Collected data:
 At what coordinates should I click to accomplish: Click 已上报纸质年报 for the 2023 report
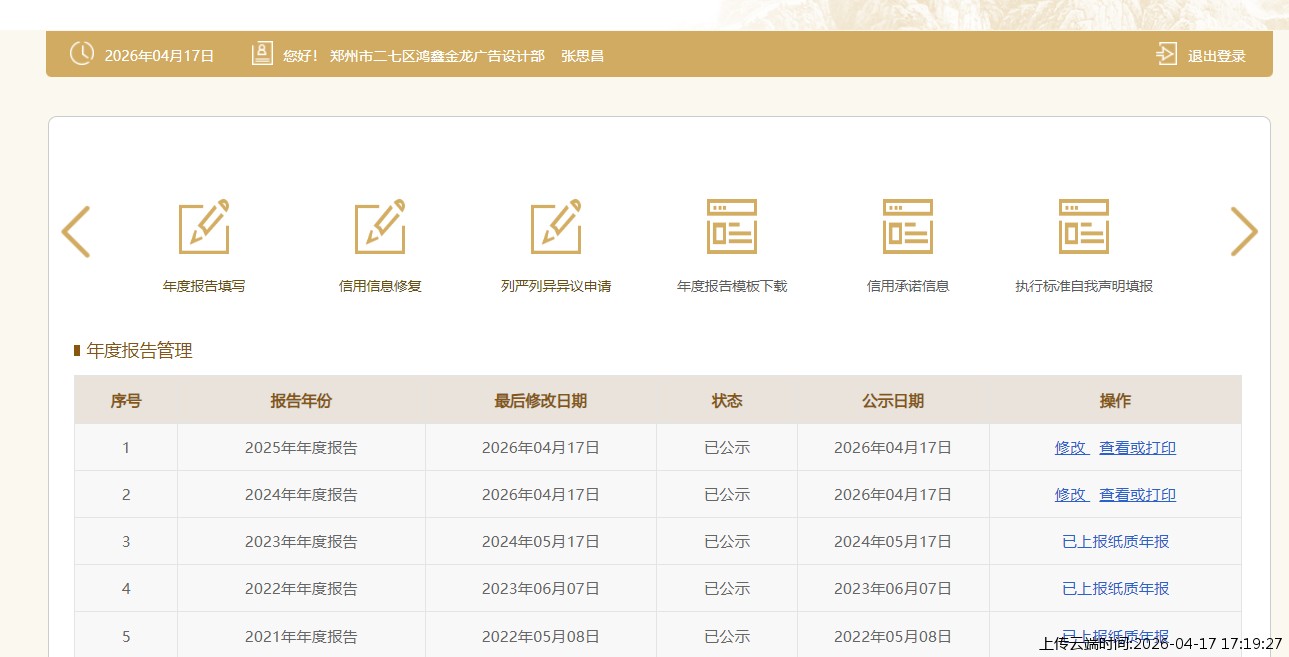pyautogui.click(x=1115, y=542)
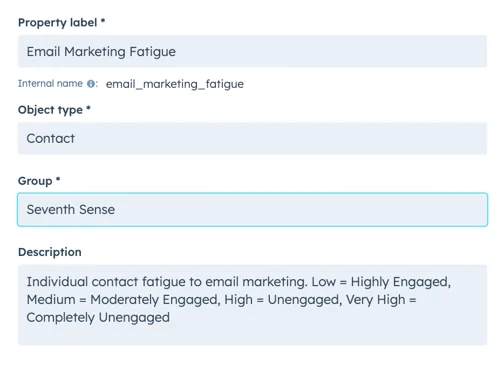Click the info icon beside Internal name

(90, 84)
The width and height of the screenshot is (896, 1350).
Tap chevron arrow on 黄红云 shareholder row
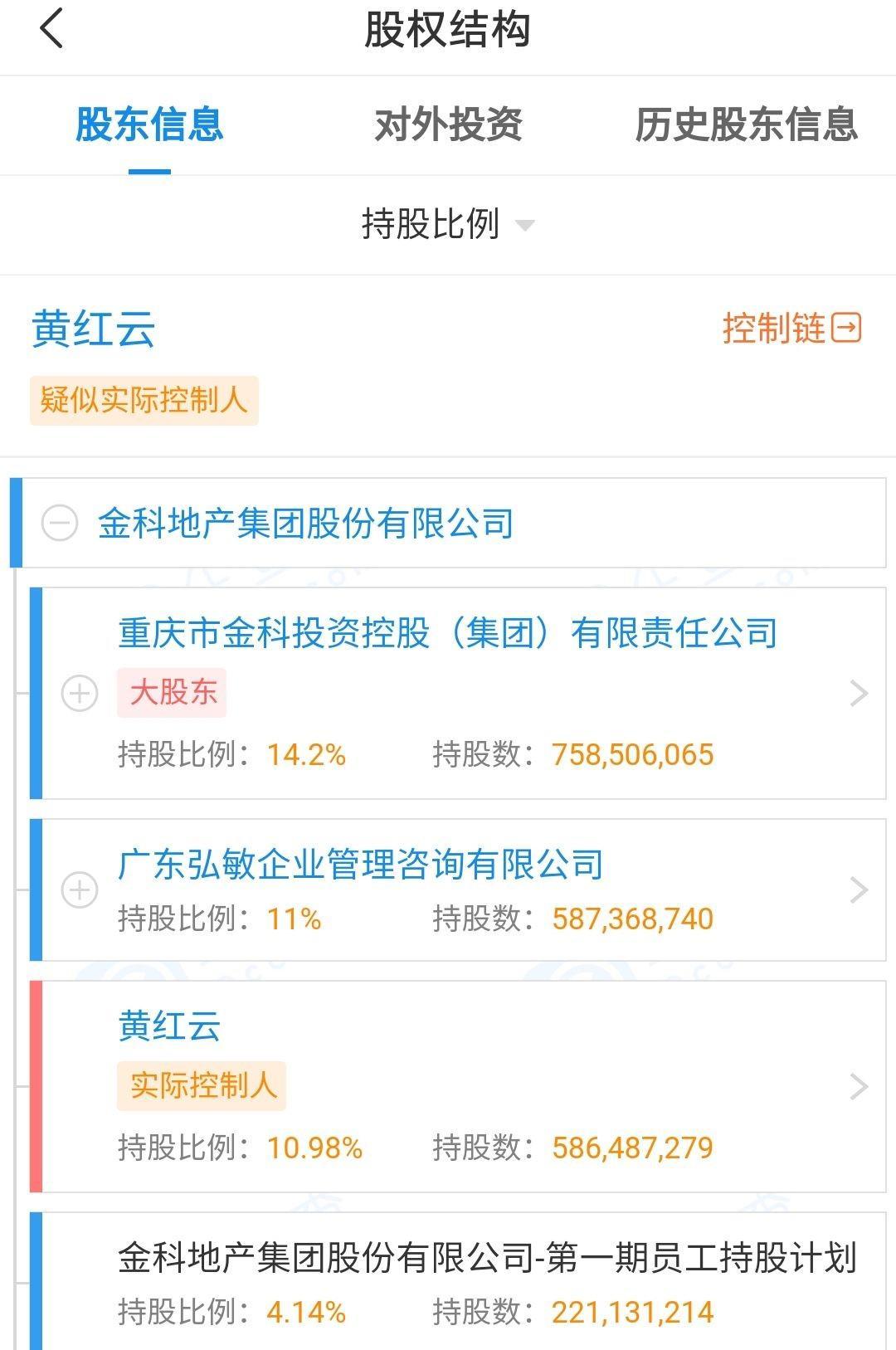pos(859,1086)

* [Assigned task]: Excluding the pictures, retype the line containing "The width and" and all lines after it down to the end of the data above.

* [Exercise response]:
The width and height of the screenshot is (896, 1350).
Tap chevron arrow on 黄红云 shareholder row
pos(859,1086)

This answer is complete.